Fetva Usulü
FETVA
Fetva önemli bir sorumluluktur.
Bilgi birikimi, usül bilgisi ve konu hakimiyeti gerektirir.
Fetva verirken “Kitap ve Sünnet’e uyma” hassâsiyetini yitirerek “kitabına uydurma” arayışına giren her insan iki cihan saadetini kaybetmeye mahkum olur.
“Yarım doktor candan, yarım hoca dinden eder.” şeklinde halkımızın diline yerleşmiş olan ve ulu orta din pazarcılarını da kapsayan ifadeyi her an, her yerde, iki kitap okumayı ilim ve kendini âlim sanan, kahvede, çarşıda, pazarda, ayaküstü muhabbetlerinde, dedikodu meclislerinde, günah pazarlanan mekanlarda… keyfi fetva veren herkesin düşünmesi gerekir..
Günümüzde doğru fetva verenler olacağı gibi yanlış fetva verenler de mutlaka bulunacaktır. Mükellefe düşen sorduğu konuda araştırma yapmasıdır. Fetva verenin neye, kime, hangi delillerle fetva vermiş bakacak ve vicdan muhasebesi yapacaktır.
Her fetvanın bir usul ve adabı vardır.
Alimlerimiz derler ki “Usul bilmeyenin Fetvasına itibar edilmez”

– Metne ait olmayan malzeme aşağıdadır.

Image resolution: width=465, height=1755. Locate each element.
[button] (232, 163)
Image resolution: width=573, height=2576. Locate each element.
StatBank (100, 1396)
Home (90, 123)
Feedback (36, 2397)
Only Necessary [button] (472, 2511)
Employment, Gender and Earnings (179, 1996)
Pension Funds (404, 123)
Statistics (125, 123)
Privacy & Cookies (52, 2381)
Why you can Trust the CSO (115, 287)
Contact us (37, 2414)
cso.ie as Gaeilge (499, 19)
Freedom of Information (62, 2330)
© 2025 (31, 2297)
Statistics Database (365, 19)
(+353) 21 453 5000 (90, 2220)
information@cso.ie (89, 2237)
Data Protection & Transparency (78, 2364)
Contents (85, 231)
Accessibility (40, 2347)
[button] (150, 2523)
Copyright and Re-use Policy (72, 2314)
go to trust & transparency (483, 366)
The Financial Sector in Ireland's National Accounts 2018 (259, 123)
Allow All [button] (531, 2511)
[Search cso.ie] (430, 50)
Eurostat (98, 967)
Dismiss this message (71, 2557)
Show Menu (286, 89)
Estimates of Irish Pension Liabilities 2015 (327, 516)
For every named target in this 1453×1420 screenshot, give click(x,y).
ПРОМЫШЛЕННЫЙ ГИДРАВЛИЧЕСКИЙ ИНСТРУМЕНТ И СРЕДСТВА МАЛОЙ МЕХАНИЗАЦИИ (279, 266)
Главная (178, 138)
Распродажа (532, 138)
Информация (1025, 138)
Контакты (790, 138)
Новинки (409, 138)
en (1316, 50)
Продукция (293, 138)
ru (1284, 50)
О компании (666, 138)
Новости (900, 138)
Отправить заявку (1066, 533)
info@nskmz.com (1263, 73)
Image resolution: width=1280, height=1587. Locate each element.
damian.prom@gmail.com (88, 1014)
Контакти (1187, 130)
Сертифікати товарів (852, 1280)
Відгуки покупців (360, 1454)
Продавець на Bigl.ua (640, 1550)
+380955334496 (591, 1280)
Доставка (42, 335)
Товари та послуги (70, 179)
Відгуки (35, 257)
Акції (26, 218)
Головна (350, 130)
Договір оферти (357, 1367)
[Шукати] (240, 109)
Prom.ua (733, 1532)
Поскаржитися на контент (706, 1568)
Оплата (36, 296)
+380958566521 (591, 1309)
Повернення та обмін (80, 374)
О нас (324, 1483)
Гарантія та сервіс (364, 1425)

Vâbısa b. Mabed adındaki bir sahabî diyor ki, Hz. Muhammed sallallahu aleyhi ve sellem’e gittim buyurdu ki; “iyilikten ve günahtan sormak için mi geldin?”
Evet, dedim.
Parmaklarını bir araya getirerek göğsüne vurdu ve üç kere şöyle dedi:
“Nefsine danış, kalbine danış Vâbısa İyilik, nefsin yatıştığı, kalbin yatıştığı şeydir. Günah da içe dokunan ve göğüste tereddüt doğuran şeydir. İsterse insanlar sana fetva vermiş, yaptığını uygun bulmuş olsunlar.”